Invalid parameters or state for the current libnbd call.  (This can
also indicate that requests are not aligned to
L</Block size constraints>).

=item C<ENOTSUP>

The libnbd call is not available in this build of libnbd (eg. when
using a TLS API if the library was compiled without TLS support).

=item C<ENOMEM>

The library ran out of memory while performing some operation.

=item C<ERANGE>

A request is too large, for example if you try to read too many bytes
in a single L<nbd_pread(3)> call.

=item C<EFAULT>

A pointer parameter was C<NULL> when it should be non-NULL.
See the section below.

=back

=head2 Non-NULL parameters

Almost all libnbd functions when called from C take one or more
pointer parameters that must not be C<NULL>.  For example, the handle
parameter, strings and buffers should usually not be C<NULL>.

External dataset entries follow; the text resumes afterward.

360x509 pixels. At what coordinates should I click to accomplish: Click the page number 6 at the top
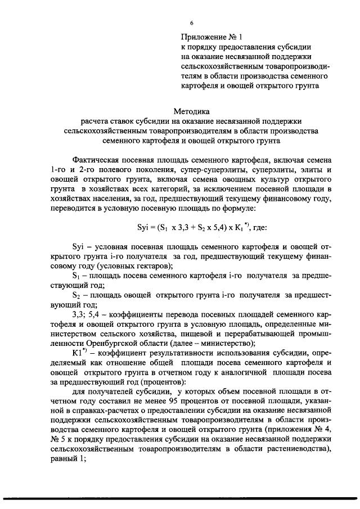tap(191, 23)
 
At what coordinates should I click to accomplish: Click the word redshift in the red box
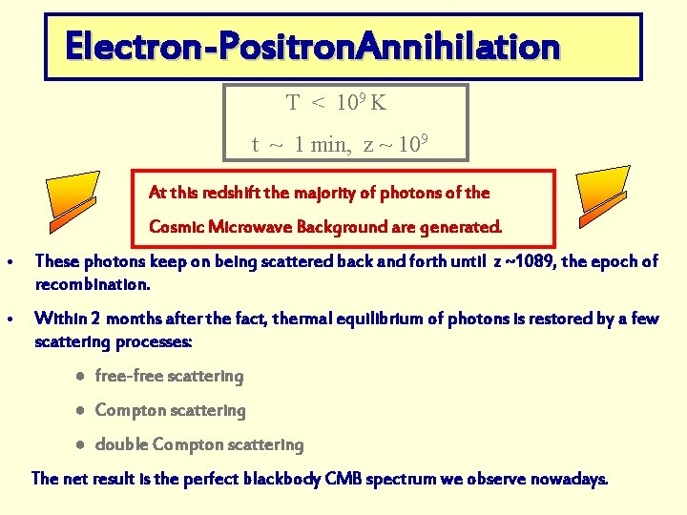coord(229,193)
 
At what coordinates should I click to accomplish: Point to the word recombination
coord(92,284)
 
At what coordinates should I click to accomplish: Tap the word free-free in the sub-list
coord(129,377)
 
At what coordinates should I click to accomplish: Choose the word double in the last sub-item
coord(121,445)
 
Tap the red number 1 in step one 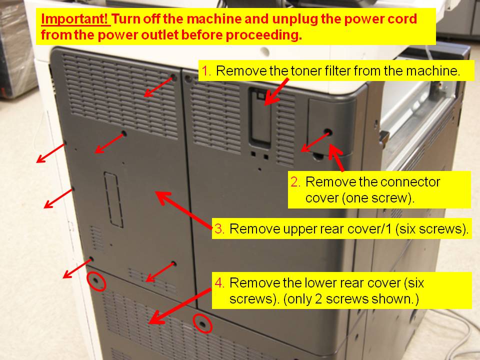click(x=206, y=71)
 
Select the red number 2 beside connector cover click(x=295, y=182)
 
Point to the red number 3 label click(x=219, y=229)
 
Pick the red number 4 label click(x=219, y=282)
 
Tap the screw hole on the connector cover click(x=328, y=132)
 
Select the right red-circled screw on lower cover click(x=202, y=324)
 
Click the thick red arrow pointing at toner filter click(x=276, y=92)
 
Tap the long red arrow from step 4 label click(x=180, y=306)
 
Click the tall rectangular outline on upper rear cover click(x=114, y=200)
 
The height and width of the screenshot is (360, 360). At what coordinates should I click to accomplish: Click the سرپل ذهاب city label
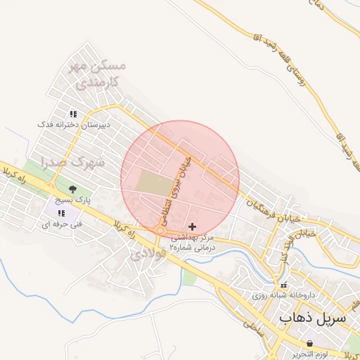pyautogui.click(x=313, y=318)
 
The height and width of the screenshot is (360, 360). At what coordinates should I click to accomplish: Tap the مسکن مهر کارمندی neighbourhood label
pyautogui.click(x=98, y=74)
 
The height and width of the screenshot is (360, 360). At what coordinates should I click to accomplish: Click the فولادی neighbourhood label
pyautogui.click(x=149, y=255)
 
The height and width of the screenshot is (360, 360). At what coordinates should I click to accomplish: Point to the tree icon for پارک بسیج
pyautogui.click(x=72, y=189)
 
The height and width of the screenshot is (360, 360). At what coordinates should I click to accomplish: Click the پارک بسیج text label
pyautogui.click(x=72, y=200)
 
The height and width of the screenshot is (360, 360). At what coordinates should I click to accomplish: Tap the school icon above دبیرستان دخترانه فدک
pyautogui.click(x=72, y=114)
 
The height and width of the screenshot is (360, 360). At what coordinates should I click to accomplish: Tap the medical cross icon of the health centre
pyautogui.click(x=193, y=226)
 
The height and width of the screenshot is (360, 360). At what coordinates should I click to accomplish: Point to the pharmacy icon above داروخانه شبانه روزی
pyautogui.click(x=283, y=285)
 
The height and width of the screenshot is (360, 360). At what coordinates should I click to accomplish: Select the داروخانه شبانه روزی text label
pyautogui.click(x=299, y=296)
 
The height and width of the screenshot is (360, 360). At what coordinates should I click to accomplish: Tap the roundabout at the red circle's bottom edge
pyautogui.click(x=160, y=231)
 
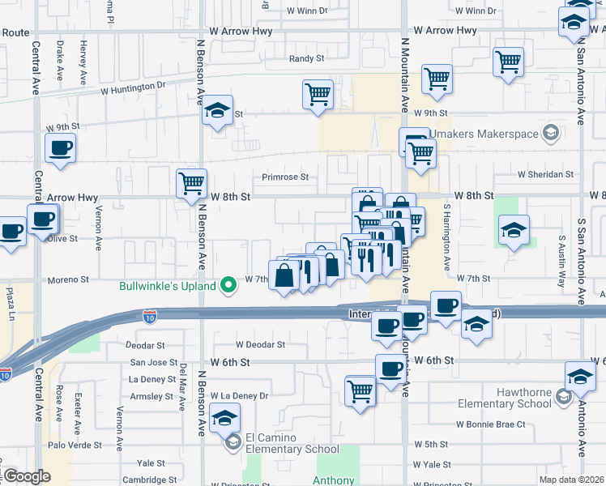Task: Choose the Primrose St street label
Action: pos(285,177)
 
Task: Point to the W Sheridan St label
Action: pos(546,174)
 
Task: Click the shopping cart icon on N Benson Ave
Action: pos(192,184)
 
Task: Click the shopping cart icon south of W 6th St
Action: pos(361,390)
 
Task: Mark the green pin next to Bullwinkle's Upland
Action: pos(229,284)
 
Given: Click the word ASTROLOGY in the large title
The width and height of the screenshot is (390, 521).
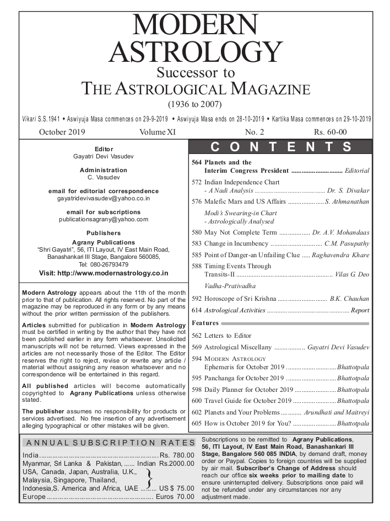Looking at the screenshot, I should [x=196, y=52].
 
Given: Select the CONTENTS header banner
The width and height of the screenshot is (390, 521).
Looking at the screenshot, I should [x=281, y=147].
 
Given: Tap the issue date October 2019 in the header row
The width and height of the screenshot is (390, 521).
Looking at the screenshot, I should [x=62, y=132].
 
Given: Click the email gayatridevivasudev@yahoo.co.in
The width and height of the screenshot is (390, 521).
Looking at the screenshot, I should [x=104, y=198].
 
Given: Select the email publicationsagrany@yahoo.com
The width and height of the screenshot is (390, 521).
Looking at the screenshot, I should [x=104, y=219].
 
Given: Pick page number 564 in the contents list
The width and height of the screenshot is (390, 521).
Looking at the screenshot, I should [x=197, y=163].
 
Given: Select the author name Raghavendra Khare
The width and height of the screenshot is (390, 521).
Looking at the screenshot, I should [x=340, y=255].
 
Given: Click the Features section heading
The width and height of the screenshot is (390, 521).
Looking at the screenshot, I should [x=205, y=323].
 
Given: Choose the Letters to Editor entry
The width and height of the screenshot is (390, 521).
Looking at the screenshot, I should [x=228, y=336].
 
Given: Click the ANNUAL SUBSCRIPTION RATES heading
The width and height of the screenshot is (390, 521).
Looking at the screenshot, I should [x=107, y=443].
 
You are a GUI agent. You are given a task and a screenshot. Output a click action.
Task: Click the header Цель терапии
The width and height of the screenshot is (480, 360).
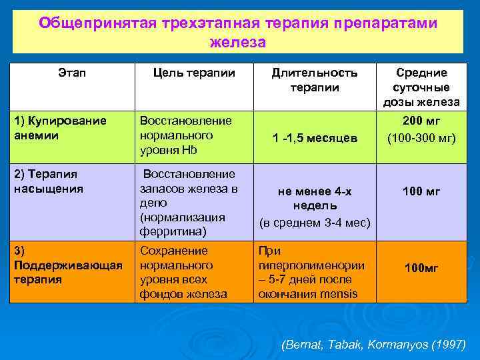[x=194, y=73]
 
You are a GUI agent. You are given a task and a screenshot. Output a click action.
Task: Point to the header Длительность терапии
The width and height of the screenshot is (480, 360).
[x=314, y=80]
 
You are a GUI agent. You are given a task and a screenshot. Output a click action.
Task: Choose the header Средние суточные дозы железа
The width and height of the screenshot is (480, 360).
[x=421, y=87]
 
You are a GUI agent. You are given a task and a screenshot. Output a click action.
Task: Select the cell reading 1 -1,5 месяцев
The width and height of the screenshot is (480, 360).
[x=315, y=138]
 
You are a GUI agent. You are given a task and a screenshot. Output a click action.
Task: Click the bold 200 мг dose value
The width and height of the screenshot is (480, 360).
[x=421, y=121]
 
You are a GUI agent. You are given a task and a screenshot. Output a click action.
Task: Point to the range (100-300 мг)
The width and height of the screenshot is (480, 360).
[x=421, y=137]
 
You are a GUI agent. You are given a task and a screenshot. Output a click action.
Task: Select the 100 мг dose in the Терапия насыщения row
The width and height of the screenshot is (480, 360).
[x=421, y=192]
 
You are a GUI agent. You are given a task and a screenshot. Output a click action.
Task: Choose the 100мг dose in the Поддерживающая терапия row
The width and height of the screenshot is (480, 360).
[x=421, y=268]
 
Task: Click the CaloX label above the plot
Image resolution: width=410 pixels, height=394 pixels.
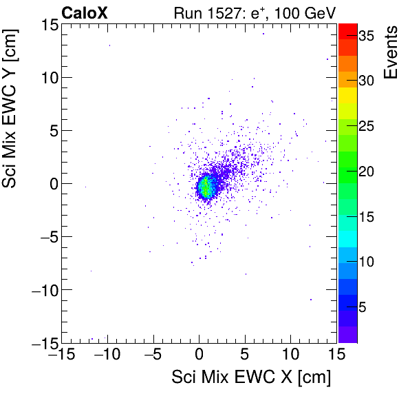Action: (84, 12)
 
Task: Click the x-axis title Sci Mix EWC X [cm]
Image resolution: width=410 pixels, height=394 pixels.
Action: (251, 377)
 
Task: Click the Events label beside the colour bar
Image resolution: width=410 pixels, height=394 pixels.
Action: (391, 53)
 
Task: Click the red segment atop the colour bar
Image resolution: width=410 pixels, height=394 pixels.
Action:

If a C<NULL> is passed as one of these parameters, libnbd attempts to
return an error with L<nbd_get_errno(3)> returning C<EFAULT>.

However it may cause other compiler-related warnings and even
undefined behaviour, so you should try to avoid this programming
mistake.

=head1 DEBUGGING MESSAGES

Libnbd can print lots of debugging messages, useful if you have a
problem with the library.  Either enable debugging after creating the
handle:

 nbd = nbd_create ();
 nbd_set_debug (nbd, true);

or set the C<LIBNBD_DEBUG=1> environment variable which will enable
debugging by default on all new handles.

Debugging messages are sent to stderr by default, but you can redirect
them to a logging system using L<nbd_set_debug_callback(3)>.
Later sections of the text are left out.